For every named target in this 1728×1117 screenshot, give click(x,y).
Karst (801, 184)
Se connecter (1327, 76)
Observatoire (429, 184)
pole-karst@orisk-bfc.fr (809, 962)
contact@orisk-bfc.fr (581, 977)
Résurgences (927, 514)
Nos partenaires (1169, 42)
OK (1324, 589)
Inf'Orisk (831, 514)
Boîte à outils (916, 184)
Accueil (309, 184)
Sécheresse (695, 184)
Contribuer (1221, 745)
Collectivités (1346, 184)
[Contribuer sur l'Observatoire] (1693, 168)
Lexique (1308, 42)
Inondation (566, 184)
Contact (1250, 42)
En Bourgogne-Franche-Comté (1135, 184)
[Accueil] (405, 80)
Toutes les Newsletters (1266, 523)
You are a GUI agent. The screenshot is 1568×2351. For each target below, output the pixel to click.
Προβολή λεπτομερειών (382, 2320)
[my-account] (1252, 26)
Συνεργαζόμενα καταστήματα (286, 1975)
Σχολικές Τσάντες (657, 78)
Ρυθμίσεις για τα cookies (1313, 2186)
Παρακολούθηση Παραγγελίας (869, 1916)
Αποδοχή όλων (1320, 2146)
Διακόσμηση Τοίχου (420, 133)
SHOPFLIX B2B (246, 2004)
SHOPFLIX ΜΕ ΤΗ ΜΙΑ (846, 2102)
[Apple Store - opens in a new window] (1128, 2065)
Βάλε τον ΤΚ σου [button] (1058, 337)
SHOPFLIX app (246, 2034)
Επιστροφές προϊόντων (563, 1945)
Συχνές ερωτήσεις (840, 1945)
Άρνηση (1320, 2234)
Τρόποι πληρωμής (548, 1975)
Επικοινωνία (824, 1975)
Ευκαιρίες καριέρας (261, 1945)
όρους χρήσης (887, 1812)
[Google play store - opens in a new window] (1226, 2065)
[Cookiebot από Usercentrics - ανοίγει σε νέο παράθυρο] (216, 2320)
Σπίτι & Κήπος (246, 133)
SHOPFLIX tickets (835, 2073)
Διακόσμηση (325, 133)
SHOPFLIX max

+++

[TASK REQUIREMENTS]: Would you copy out every line in the records that includes the string "window"?

[FINISHED EXERCISE]:
[Apple Store - opens in a new window] (1128, 2065)
[Google play store - opens in a new window] (1226, 2065)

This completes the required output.